HELSINKI: Alko on Friday announced that its annual revenue has grown in spite of a decrease in sales volume.
On Friday, the state-owned alcohol retail monopoly reported that last year its revenue crept up by 2.8 million Euros year-on-year to 1,162.7 million Euros, while its sales volume decreased by 500,000 liters to 93.5 million liters – equivalent to 15.7 million liters of pure alcohol.
Hille Korhonen, the chief executive of Alko, interprets the numbers as an indication of the rising quality of alcoholic beverages consumed in Finland.
Alko revealed, for example, that the sales of sparkling wines increased by roughly 3.5 percent year-on-year to 5.4 million liters, those of rosé wines by 11 percent to 1.0 million liters and those of non-alcoholic beverages by 27 percent to 500,000 liters.

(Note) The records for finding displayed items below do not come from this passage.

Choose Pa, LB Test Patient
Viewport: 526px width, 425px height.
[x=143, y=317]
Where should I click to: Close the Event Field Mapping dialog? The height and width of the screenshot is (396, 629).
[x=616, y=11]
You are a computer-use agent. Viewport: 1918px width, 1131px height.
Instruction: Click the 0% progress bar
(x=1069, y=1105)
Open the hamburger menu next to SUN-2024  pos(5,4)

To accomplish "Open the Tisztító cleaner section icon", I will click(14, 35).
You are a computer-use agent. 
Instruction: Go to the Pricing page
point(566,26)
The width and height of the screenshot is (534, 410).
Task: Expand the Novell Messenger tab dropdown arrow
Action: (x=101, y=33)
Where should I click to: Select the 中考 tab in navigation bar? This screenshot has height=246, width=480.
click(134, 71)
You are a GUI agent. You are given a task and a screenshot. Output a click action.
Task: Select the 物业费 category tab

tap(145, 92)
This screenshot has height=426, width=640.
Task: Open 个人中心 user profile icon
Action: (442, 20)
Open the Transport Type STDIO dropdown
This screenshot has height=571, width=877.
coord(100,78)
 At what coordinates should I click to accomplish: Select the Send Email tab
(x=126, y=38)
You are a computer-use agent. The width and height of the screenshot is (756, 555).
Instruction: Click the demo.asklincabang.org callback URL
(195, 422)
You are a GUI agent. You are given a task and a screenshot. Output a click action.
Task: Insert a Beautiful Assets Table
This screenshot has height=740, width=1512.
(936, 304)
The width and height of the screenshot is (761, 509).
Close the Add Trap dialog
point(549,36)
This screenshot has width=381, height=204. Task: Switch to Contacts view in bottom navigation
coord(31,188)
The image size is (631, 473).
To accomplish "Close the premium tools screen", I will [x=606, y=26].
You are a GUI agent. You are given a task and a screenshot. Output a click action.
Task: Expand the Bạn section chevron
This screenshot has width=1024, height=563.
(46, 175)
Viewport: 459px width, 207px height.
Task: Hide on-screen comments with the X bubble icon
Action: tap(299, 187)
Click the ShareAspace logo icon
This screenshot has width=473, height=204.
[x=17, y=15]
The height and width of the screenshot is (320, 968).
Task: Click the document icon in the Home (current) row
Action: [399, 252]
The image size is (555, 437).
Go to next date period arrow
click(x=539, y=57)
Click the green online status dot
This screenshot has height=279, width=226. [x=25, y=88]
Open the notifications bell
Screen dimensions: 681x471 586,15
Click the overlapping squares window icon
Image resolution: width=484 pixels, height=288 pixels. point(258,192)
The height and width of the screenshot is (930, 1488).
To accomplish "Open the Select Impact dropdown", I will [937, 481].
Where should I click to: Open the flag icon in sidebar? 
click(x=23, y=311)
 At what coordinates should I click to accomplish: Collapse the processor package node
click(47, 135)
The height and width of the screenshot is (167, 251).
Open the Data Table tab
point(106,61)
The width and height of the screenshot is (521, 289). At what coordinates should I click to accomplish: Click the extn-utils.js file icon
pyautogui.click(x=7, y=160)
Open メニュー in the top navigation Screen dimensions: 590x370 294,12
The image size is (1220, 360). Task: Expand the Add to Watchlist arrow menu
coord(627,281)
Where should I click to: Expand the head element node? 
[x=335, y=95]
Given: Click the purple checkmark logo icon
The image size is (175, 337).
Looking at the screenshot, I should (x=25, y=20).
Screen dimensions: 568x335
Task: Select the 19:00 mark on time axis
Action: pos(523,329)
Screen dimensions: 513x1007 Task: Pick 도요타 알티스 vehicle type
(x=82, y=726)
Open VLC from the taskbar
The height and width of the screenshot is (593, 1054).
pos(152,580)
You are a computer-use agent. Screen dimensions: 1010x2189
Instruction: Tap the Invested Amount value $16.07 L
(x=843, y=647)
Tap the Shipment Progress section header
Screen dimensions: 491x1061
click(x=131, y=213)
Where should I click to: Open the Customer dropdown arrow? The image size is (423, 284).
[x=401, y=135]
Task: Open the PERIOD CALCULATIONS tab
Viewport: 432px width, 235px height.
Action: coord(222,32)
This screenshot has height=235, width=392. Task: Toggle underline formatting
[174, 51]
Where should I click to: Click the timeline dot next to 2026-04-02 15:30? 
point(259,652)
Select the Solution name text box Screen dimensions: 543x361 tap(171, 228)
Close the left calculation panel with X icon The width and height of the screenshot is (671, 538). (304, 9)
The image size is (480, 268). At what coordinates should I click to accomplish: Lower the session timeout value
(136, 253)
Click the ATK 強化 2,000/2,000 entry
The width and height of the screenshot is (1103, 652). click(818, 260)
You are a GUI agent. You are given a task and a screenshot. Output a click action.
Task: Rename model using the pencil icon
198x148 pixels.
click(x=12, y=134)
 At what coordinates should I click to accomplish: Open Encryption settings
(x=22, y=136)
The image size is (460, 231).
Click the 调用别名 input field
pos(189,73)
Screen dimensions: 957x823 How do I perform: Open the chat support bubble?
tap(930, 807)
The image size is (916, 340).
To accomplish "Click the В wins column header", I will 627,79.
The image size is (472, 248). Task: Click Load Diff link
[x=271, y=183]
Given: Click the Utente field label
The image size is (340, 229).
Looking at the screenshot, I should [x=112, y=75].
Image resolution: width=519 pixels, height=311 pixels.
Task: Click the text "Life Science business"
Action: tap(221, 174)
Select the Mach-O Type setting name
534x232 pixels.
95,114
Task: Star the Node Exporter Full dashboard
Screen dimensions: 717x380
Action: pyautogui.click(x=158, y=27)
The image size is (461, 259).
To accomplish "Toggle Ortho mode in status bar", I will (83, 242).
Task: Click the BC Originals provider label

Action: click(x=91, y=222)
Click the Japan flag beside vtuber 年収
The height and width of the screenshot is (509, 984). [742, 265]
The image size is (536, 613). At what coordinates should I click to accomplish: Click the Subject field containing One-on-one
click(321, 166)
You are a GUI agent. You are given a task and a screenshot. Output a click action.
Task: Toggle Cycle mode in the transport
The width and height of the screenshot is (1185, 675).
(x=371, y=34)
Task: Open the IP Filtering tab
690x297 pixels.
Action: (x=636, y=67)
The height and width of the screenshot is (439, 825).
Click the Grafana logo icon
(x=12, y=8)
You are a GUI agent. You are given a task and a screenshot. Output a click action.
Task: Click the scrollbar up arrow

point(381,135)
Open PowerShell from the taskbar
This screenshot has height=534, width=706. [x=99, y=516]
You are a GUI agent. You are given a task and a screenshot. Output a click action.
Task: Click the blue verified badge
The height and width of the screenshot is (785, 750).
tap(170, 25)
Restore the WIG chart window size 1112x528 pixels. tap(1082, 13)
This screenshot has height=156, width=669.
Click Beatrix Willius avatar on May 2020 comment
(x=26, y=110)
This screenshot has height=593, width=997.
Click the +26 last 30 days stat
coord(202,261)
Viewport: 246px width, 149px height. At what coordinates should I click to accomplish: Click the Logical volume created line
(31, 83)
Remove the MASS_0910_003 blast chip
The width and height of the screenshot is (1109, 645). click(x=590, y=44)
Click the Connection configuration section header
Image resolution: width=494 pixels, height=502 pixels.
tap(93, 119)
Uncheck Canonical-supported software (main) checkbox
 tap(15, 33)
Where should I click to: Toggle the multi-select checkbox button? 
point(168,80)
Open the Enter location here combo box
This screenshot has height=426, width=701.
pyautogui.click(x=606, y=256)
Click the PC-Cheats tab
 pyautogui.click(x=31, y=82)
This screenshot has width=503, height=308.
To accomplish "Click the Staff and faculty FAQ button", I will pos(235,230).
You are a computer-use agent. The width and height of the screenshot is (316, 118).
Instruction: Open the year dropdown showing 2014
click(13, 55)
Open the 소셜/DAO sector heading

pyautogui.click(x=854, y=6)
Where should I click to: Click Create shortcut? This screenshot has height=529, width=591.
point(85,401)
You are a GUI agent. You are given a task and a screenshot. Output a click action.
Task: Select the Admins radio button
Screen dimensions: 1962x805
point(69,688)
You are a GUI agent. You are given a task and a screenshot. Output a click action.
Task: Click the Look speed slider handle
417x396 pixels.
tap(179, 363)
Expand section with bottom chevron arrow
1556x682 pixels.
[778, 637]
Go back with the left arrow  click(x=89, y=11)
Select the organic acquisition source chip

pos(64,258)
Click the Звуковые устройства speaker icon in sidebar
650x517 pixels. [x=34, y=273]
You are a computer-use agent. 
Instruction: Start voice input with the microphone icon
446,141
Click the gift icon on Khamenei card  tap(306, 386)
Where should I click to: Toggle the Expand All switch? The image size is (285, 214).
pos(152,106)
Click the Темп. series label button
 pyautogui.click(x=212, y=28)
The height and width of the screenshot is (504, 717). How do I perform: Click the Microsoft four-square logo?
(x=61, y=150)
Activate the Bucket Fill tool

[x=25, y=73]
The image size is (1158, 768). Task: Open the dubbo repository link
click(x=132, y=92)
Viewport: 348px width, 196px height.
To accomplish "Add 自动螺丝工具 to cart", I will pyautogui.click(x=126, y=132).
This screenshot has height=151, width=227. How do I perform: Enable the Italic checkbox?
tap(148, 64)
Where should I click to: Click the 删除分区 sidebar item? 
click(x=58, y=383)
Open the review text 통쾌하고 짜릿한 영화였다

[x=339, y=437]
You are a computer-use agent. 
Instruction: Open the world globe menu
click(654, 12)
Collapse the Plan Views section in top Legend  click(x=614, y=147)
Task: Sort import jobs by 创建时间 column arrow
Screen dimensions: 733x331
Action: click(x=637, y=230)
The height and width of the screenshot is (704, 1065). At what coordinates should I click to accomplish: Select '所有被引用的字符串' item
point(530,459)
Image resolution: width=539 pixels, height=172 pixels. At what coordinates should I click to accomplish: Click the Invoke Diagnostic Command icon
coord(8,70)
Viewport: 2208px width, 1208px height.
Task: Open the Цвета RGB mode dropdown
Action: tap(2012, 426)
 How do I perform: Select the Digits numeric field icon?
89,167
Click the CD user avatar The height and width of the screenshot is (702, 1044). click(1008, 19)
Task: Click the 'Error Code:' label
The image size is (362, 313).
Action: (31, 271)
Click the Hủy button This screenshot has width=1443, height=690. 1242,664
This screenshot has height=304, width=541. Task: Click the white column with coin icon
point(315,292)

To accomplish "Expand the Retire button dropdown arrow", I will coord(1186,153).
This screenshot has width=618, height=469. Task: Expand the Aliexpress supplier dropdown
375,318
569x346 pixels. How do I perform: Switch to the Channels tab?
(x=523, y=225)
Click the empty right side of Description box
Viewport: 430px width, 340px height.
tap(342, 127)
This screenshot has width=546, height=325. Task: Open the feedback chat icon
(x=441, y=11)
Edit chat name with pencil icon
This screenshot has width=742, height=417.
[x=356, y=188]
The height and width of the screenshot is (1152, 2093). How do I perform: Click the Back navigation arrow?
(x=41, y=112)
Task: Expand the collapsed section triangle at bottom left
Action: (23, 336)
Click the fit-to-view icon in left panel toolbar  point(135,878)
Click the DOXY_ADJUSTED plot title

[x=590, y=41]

The sales of red wines, by contrast, tapered off by some 1.5 percent year-on-year to 24.5 million liters and those of vodkas by 1.5 percent to 13.9 million liters.
The decline in sales volume was to some extent slowed down by the web-shop launched by the alcohol retailer in the second half of last year.
“The web-shop has exceeded our expectations,” Korhonen states in a press release. “The web-shop was our largest shop in December, indicating that the demand for its services clearly exists. We will continue to develop the web-shop and its services, and will invite our customers to participate in the development.”
Alko also reported that its operating profit declined by 3.1 million from the previous year to 46.6 million Euros in 2016. Its board of directors is consequently proposing a dividend payout of 30 million Euros.